Notre fondement ici, le point d’orgue du dossier, nous l’avons précisé au début, c’est la révision constitutionnelle.
Or, quel est le contenu principal de cette révision ?
Tout le monde s’accorde, même ceux qui ont voté, sur l’apport principal de la révision de la constitution qui consiste dans la suppression du Sénat (en plus du changement du drapeau national).
Or, qui a intérêt à ce que le Sénat reste en place et ne soit point supprimé ? S’agit-il de Monsieur Mohamed Bouamatou ou des sénateurs eux-mêmes ?
La question mérite d’être posée puisqu’elle est au centre de ce dossier judiciaire de corruption. On veut nous faire croire que Mohamed Bouamatou a corrompu les sénateurs pour qu’ils empêchent la suppression du Sénat.
Peut-on "corrompre" quelqu'un pour qu'il défende ses propres intérêts, alors que le corrupteur n’y a aucun intérêt ?
De plus, les sénateurs ne se sont jamais cachés de leurs intentions : la corruption suppose que le "service" rendu soit caché ; là il ne l'est pas, les sénateurs revendiquent et assument leur choix au grand jour ; cela suppose aussi que le service soit illicite et interdit par loi, là c'est la loi elle-même qui prévoit et donne la primauté au vote des sénateurs.
En réalité, et on peut parier là-dessus que l’instruction qui vient de commencer n’y changera pas grand chose, cette affaire n'a rien à voir avec la corruption et tout à voir avec la politique.
Ce dossier permettrait à Ould Abdel Aziz de régler plusieurs difficultés politiques :
- Effacer le désaveu cinglant qu'a constitué pour lui le vote du sénat. À travers ce dossier il dit à l'opinion : ce n'est pas le Sénat qui a rejeté mon projet, ce sont des corrompus.
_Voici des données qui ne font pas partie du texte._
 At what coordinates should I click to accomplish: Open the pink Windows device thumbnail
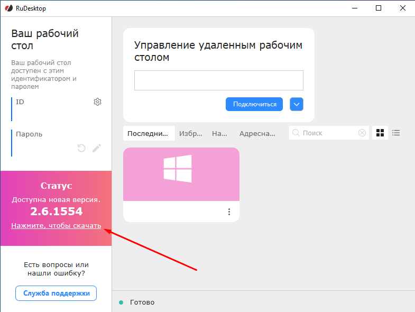tap(181, 174)
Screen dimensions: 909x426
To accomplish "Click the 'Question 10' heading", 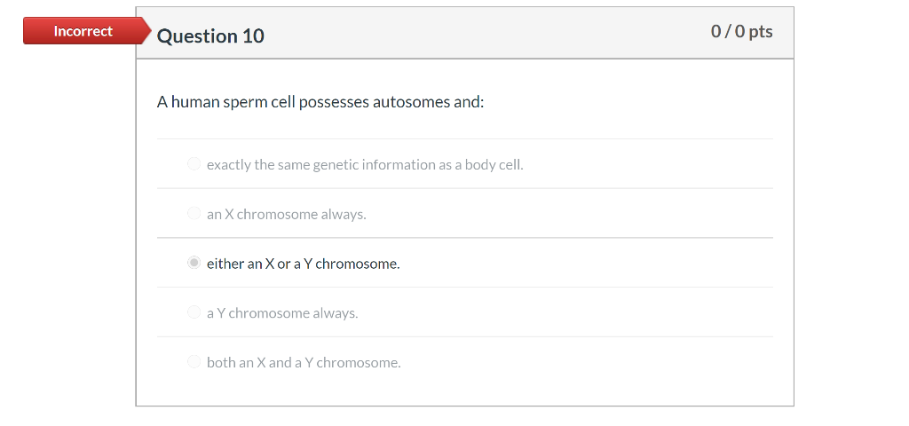I will tap(210, 36).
- Eliminer par la même occasion des adversaires politiques dangereux et encombrants qui n’ont cessé d’attirer l’attention sur ses malversations financières et de mettre à jour la nature véritable de son régime constitué en pompe à fric.
- Enfin, last but no least, Ould Abdel Aziz raccorde tout cela à Mohamed Ould Bouamatou qui se révèle être la cible inavouée de cette inavouable machinerie.
Ayant fait le grand ménage, Ould Abdel Aziz pourra de la sorte faire avancer ses futurs chantiers (sans jeu de mots, évidemment).
Entre-temps, la Mauritanie aura reculé de trente ans.
Les régimes politiques qui pratiquent encore de pareilles purges à l’encontre de leurs opposants à travers le monde se comptent aujourd’hui sur les doigts d’une seule main : Maduro au Venezuela, Erdogan en Turquie, Kim Jong-un en Corée.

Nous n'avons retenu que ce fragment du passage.